* **To be done**
Copy the following data verbatim, beginning at the line that contains "Switch to the Summary tab" and ending after the line that contains "Action: click(594, 371)".
┄┄┄┄┄┄
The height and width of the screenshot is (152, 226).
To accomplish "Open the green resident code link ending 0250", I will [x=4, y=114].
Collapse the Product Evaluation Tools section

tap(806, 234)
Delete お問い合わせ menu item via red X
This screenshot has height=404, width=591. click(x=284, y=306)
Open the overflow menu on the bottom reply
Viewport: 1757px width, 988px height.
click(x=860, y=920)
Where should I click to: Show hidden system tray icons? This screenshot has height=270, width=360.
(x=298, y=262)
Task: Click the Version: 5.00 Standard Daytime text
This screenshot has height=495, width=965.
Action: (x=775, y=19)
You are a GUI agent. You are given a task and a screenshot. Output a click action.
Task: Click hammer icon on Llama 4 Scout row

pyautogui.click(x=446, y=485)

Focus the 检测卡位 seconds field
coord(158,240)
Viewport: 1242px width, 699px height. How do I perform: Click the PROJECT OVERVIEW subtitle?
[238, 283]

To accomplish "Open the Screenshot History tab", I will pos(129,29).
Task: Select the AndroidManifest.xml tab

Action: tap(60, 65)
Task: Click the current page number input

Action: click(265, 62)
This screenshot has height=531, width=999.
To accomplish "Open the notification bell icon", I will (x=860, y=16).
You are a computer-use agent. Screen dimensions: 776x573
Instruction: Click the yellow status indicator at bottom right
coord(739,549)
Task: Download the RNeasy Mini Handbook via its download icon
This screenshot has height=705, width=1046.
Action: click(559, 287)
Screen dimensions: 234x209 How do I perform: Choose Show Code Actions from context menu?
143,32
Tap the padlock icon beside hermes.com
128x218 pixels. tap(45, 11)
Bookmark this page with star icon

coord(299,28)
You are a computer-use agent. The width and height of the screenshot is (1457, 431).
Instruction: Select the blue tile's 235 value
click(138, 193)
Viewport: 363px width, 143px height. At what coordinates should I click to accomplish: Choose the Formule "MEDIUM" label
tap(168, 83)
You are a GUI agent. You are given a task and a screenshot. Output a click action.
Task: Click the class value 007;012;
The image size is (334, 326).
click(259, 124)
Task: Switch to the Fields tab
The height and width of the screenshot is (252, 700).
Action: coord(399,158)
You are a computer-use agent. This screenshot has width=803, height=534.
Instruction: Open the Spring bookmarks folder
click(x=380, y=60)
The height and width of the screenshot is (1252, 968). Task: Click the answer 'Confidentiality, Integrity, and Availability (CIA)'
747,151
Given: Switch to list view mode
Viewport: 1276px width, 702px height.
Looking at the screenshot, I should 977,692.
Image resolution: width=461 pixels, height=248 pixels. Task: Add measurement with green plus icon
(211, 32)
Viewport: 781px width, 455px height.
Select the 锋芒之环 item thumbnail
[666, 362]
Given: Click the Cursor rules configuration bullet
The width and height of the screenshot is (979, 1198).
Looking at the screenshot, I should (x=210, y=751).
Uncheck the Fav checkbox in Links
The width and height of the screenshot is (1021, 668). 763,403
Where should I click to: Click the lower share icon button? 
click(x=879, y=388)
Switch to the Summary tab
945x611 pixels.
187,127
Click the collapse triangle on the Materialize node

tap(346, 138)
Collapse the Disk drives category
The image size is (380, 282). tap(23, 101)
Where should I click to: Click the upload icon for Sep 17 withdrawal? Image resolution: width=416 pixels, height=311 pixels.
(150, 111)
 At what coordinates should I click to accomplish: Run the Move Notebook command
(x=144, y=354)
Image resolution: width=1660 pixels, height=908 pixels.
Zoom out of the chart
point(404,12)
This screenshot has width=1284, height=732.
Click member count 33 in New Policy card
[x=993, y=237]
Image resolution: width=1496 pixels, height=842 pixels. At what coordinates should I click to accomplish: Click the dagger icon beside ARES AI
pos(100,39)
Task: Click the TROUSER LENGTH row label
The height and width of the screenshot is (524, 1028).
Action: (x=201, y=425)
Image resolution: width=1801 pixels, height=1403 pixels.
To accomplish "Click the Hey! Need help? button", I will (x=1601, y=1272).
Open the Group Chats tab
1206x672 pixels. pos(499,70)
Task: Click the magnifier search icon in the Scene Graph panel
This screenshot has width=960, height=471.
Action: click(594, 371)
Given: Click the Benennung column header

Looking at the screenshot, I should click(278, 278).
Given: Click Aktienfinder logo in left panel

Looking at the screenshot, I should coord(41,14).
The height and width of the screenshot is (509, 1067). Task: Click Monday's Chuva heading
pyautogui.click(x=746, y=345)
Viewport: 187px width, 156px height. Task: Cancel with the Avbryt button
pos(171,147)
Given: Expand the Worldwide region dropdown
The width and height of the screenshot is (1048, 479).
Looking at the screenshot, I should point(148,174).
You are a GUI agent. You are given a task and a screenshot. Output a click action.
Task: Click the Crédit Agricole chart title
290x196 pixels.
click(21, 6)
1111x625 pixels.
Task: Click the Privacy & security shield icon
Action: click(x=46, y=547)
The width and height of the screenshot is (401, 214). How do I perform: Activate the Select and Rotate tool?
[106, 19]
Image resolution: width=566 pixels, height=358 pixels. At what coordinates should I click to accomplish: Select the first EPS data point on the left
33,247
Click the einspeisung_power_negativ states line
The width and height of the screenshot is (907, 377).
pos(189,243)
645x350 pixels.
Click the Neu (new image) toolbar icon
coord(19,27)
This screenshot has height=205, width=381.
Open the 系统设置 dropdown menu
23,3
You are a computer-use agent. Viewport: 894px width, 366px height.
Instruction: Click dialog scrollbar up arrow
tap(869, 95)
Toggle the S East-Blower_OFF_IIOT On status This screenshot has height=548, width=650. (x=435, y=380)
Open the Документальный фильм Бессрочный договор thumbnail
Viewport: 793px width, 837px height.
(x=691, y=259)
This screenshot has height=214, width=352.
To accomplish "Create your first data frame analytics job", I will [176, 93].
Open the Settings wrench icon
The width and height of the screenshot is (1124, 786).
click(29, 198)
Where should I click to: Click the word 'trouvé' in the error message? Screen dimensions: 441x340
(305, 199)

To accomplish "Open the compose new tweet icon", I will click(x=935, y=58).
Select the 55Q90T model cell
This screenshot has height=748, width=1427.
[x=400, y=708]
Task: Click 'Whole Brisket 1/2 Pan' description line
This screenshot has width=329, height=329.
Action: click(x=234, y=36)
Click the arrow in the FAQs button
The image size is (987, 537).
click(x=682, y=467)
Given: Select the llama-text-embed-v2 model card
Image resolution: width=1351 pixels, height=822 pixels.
┄┄┄┄┄┄
* **Completed exercise**
Switch to the Summary tab
945x611 pixels.
187,127
Click the collapse triangle on the Materialize node

tap(346, 138)
Collapse the Disk drives category
The image size is (380, 282). tap(23, 101)
Where should I click to: Click the upload icon for Sep 17 withdrawal? Image resolution: width=416 pixels, height=311 pixels.
(150, 111)
 At what coordinates should I click to accomplish: Run the Move Notebook command
(x=144, y=354)
Image resolution: width=1660 pixels, height=908 pixels.
Zoom out of the chart
point(404,12)
This screenshot has width=1284, height=732.
Click member count 33 in New Policy card
[x=993, y=237]
Image resolution: width=1496 pixels, height=842 pixels. At what coordinates should I click to accomplish: Click the dagger icon beside ARES AI
pos(100,39)
Task: Click the TROUSER LENGTH row label
The height and width of the screenshot is (524, 1028).
Action: (x=201, y=425)
Image resolution: width=1801 pixels, height=1403 pixels.
To accomplish "Click the Hey! Need help? button", I will (x=1601, y=1272).
Open the Group Chats tab
1206x672 pixels. pos(499,70)
Task: Click the magnifier search icon in the Scene Graph panel
This screenshot has width=960, height=471.
Action: click(594, 371)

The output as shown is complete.